SoftDrive backend

From PDP/Grid Wiki
Revision as of 15:01, 14 July 2016 by Dennisvd@nikhef.nl (talk | contribs) (Some softdrive CVMFS documentation)
(diff) ← Older revision | Latest revision (diff) | Newer revision → (diff)
Jump to navigationJump to search

The Softdrive system is implemented by CVMFS on the Nikhef CVMFS Stratum-0 (mesthoop.nikhef.nl).

Mesthoop is quattor managed. It manages several CVMFS repositories and softdrive.nl is one of them.

The only thing that sets this repository apart from 'normal' repositories is the way it is populated. A cron job

/etc/cron.d/cvmfs-softdrive-rsync.ncm-cron.cron

runs an rsync with the source system softdrive.grid.sara.nl.

It's useful for administrators to have an account on that machine for testing purposes; this must be requested from SARA grid support.

The cron script runs the cvmfs-rsync-multi script that tries to be clever about which portions of the source tree it syncs.

The sources are found on

svn+ssh://svn@ndpfsvn.nikhef.nl/repos/pdpsoft/trunk/nl.nikhef.ndpf.tools/cvmfs

The way to build this is to run bootstrap.sh, make dist and copy the source tarball to

${HOME}/rpmbuild/SOURCES

and then run rpmbuild on the spec file on a CentOS 6 machine (e.g. stal).


For each cycle of rsync, a CVMFS transaction is started, and, after successful completion of the sync, committed.

Because of the high volume of transactions it is necessary to have garbage collection turned on. This will take a long time so it's not done automatically but only once per day.

Troubleshooting

There is an number of ways in which all of this can fail.

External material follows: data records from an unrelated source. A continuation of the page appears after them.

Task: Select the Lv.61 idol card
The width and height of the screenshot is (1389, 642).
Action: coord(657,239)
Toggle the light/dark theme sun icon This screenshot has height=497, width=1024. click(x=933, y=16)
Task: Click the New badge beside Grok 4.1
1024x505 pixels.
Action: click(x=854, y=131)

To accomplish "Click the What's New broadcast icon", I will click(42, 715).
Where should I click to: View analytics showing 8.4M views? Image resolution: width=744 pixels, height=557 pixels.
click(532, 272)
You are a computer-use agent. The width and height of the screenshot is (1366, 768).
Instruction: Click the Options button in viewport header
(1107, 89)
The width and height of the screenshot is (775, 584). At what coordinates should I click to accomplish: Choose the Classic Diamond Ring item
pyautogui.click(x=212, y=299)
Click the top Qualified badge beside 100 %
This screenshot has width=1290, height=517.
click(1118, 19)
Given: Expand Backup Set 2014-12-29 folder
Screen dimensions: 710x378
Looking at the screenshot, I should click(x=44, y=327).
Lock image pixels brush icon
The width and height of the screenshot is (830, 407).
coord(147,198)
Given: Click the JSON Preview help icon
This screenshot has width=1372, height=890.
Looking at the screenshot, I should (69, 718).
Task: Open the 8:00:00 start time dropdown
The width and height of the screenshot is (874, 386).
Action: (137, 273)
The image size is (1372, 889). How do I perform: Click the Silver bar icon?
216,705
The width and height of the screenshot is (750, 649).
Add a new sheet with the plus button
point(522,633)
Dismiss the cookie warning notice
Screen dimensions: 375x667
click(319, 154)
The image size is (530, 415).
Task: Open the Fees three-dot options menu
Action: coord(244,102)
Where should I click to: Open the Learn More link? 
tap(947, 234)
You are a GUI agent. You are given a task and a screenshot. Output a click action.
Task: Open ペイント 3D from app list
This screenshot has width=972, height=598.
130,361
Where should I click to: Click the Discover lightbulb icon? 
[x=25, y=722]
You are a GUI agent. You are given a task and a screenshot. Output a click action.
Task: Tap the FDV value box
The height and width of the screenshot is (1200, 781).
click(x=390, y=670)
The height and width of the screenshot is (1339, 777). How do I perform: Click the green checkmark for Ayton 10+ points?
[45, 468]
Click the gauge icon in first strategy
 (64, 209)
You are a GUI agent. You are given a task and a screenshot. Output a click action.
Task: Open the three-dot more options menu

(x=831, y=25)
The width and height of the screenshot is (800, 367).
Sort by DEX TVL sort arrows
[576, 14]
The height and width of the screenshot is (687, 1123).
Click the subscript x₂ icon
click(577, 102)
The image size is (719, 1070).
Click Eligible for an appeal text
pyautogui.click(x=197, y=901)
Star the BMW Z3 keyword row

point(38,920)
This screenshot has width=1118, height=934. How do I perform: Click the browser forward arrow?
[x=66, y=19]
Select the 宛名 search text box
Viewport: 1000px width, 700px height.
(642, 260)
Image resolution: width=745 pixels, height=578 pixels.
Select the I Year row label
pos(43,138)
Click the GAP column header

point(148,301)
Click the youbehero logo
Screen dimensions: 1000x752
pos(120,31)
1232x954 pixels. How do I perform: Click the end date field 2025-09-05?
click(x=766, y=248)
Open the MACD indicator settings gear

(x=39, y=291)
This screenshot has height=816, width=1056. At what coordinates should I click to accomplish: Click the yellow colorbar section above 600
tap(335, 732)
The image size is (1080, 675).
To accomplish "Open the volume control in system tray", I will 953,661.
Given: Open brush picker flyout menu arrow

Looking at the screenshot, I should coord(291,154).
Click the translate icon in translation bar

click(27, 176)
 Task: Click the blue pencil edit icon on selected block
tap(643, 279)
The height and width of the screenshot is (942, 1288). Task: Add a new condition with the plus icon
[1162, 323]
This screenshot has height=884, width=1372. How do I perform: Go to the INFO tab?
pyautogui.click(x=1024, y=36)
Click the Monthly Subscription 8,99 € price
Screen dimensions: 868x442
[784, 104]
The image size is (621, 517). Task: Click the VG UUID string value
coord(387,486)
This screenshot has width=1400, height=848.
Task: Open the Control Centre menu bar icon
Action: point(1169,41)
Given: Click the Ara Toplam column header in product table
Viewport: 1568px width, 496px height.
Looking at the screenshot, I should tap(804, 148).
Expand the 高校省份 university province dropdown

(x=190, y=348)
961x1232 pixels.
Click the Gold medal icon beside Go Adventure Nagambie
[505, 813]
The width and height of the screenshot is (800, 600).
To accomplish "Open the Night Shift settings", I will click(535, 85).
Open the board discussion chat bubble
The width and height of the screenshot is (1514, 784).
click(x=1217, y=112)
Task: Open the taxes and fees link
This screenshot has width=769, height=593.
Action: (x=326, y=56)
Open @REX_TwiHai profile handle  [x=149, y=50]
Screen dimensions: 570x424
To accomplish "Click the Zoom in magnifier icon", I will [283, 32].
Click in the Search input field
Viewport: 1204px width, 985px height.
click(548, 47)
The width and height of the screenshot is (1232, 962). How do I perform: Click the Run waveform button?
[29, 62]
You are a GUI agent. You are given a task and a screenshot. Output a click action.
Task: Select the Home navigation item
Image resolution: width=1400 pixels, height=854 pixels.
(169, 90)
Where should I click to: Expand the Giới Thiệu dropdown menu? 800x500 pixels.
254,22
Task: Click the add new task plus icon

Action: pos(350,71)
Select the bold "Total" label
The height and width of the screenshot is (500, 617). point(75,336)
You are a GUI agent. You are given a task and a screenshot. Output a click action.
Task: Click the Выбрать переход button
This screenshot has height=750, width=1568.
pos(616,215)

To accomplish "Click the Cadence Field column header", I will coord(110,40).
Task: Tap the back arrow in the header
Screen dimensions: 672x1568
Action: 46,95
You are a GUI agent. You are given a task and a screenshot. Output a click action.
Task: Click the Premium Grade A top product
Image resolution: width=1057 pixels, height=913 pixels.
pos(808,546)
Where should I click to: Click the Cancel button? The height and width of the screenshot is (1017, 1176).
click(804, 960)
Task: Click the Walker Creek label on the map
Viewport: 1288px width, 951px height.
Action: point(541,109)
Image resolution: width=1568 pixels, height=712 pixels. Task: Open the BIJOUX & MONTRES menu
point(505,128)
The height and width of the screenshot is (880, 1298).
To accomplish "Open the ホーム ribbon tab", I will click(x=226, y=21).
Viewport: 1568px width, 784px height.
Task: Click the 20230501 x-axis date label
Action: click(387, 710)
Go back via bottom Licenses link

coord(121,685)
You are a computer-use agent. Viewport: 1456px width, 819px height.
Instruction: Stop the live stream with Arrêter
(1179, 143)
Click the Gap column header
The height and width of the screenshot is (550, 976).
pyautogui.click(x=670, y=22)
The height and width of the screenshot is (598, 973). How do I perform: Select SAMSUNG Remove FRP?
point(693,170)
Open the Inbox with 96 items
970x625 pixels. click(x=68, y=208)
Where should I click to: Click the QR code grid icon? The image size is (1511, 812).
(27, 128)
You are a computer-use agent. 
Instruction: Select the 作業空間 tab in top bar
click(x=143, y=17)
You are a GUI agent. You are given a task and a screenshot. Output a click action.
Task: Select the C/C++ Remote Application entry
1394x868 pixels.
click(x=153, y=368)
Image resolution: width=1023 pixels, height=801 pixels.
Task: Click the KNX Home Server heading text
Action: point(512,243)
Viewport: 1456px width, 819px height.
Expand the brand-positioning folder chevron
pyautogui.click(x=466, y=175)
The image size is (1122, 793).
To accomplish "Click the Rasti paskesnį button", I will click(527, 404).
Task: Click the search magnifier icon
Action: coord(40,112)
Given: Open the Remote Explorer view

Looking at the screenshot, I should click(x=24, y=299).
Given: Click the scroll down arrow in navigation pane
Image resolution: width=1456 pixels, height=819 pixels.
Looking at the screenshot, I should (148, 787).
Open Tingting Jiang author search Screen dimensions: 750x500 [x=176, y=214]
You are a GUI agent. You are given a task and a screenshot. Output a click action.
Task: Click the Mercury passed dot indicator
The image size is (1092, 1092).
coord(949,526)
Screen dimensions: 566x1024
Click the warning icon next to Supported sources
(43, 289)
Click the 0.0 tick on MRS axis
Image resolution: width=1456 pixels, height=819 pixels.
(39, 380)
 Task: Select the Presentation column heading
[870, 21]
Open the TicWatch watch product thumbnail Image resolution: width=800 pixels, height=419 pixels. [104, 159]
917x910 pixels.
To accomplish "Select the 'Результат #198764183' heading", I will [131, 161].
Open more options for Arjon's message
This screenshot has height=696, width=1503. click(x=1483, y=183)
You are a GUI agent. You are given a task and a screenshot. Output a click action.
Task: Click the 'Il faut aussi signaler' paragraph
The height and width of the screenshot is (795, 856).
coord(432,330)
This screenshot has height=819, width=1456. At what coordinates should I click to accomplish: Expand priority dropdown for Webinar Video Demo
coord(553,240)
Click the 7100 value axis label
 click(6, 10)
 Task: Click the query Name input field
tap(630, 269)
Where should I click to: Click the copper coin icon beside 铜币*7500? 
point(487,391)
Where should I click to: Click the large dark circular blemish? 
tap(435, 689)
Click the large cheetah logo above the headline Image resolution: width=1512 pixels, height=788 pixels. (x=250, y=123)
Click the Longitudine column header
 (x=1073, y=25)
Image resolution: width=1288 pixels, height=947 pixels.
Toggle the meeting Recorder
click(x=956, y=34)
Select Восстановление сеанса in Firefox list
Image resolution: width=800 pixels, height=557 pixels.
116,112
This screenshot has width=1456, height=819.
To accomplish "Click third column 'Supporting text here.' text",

  • The rsync may be stuck (TODO: implement --timeout)
  • A transaction may hang (and prevent further transactions)
  • The disk may be full

The monitoring an the SARA end of things will notice if changes no longer come through (and they will tell us).

The official documentation of CVMFS is indispensable to understand the details of the system, and to help get the system unwedged.

I've seen a rare case of a hanging rsync and usually a simple kill will get rid of that one.

The script has some builtin logic to prevent multiple copies running at the same time, so an old lock file (should also not happen) may prevent it from running.